Researchers were surprised when they looked into using a stainless steel fastener alloy and found it was unsuitable for use in bridges in a salt-laden environment.

“This unexpected finding highlights the need to systematically develop knowledge of the corrosion behaviour of individual bridge alloys, beyond just their mechanical behaviour,” explains Zhang.

“By incorporating a deeper understanding of the environmental factors and corrosion of bridge alloys, it has the potential to improve the durability design of bridges with material selection and design practices to help prevent or mitigate the effects of corrosion.”

According to researchers, the report provides a new perspective on the evaluation of galvanic risk.

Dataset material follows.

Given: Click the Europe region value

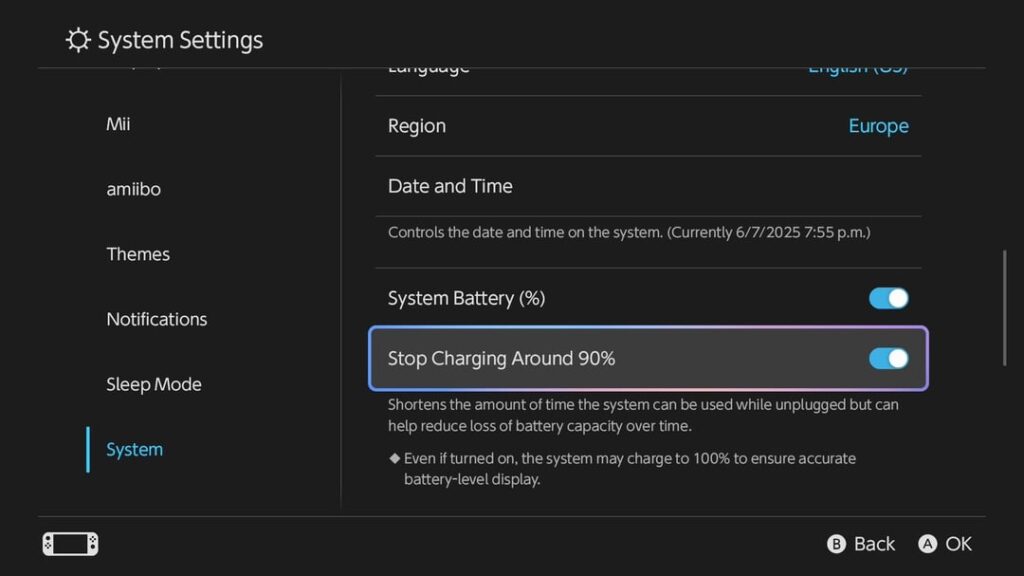Looking at the screenshot, I should [878, 125].
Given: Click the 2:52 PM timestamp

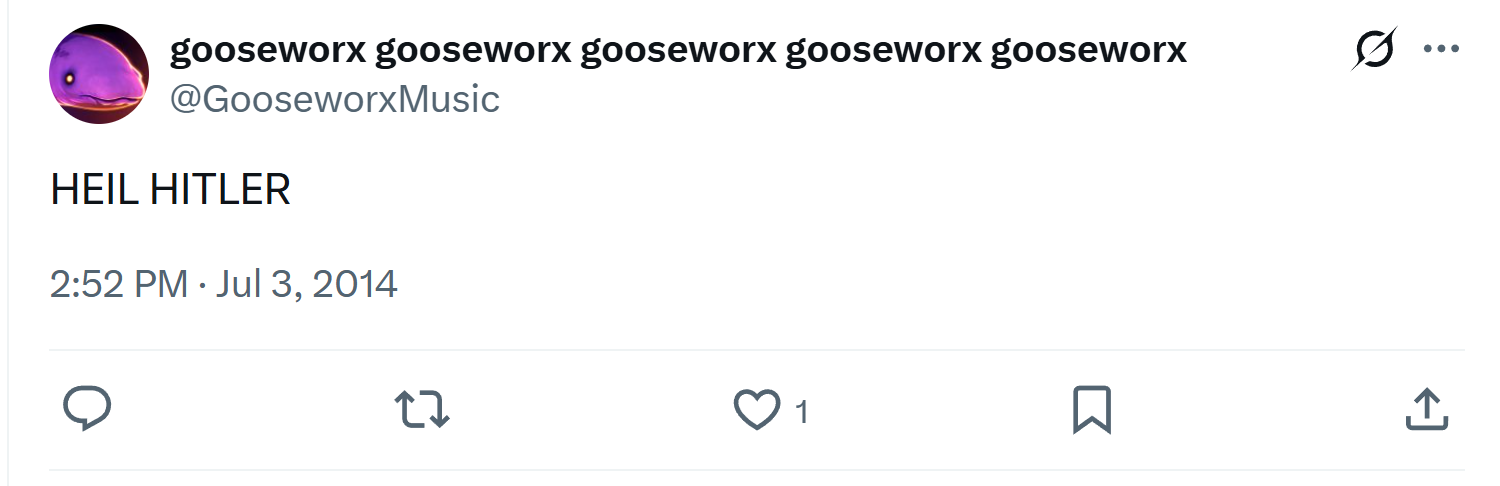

Interestingly, the report recommends a better understanding of aluminum bridges, as their high corrosion potential may not reflect their actual low corrosion rate due to protective aluminum oxides.

“The individual corrosion properties of bridge alloys, including their interactions with exposure conditions, need to be better understood, especially for weathering steel in chloride-laden environments,” says Zhang. “Further research is needed to develop risk assessment criteria for interpreting galvanic corrosion, and this study represents an initial effort to spur further discussion in the field.”